Мы думали, что кинематограф позволит Орфею обернуться, не убив при этом Эвридику – так говорил Жан-Люк Годар в «Histoire(s) du cinéma». Но почему позволит именно кино? И почему я тянусь именно к камере? И почему иные – с теми же целями – тянутся к звуку, пластилину, палитре? Сложно по-настоящему объяснить это чем-либо, кроме слабых слов «приверженность» и «расположенность», когда ни один из медиумов не дает окончательно воссоздать прошлое, восстановить недосягаемое пространство-время в его мельчайших деталях.

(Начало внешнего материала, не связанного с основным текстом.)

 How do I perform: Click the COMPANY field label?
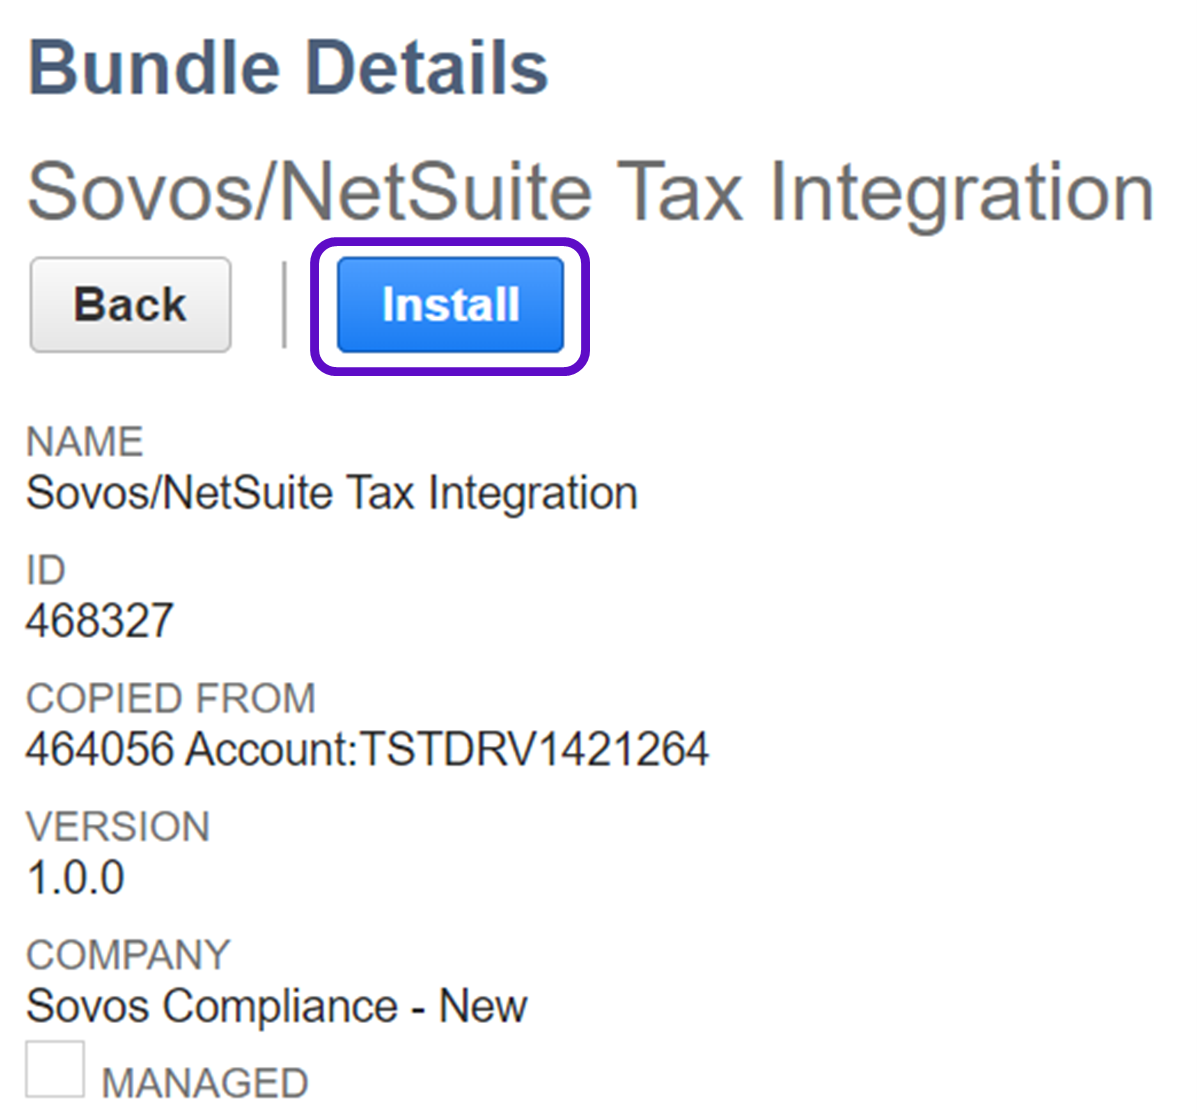click(128, 955)
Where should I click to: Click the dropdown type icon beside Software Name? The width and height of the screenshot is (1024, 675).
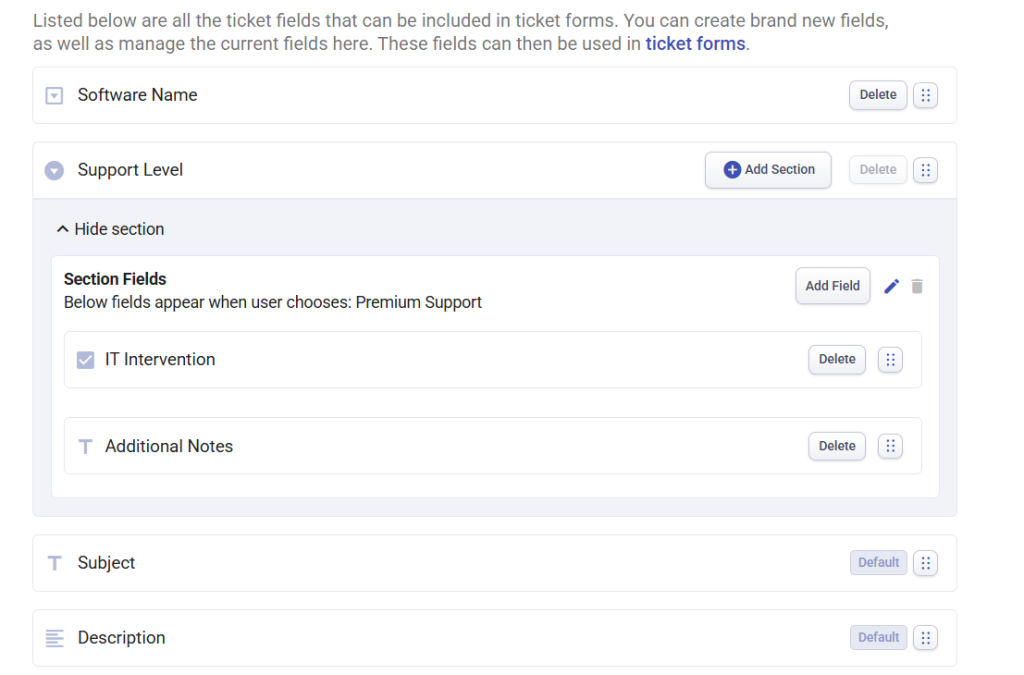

Кажется, творческому процессу, чтобы победить смерть, нужно из череды редких шедевров-событий стать рутинной практикой. Тогда, в условиях борьбы за каждую толику памяти, тот же концептуализм, самое холодное [возможно] из направлений, но часто осуществляемое как бесконечно разрастающийся проект всей жизни, парадоксально станет лазейкой к новой чувственной утопии. И если, отдавшись радикальной бдительности, сохранять всё-на-свете, то однажды [вдруг] будет сохранено и то, что никогда больше не повторится. Ясудзиро Одзу на протяжении многих лет снимает об одном и том же расставании отцов и детей, пока в фильме «Пора созревания пшеницы» (1951) это расставание не совпадает – раз и навсегда – с современной ему Японией и ее послевоенной судьбой.
III.
Дебютная подборка Полины Ходорковской удивляет верой в надежность поэтической речи, выбором, совершенным на раннем этапе, отчаянной ставкой. Речь здесь расцвечивает самые неприметные события жизни, речь здесь – настолько всепроникающая, что не может возникнуть сомнений – она будет рядом и в назначенный час, и в нужный [но неожиданный] момент.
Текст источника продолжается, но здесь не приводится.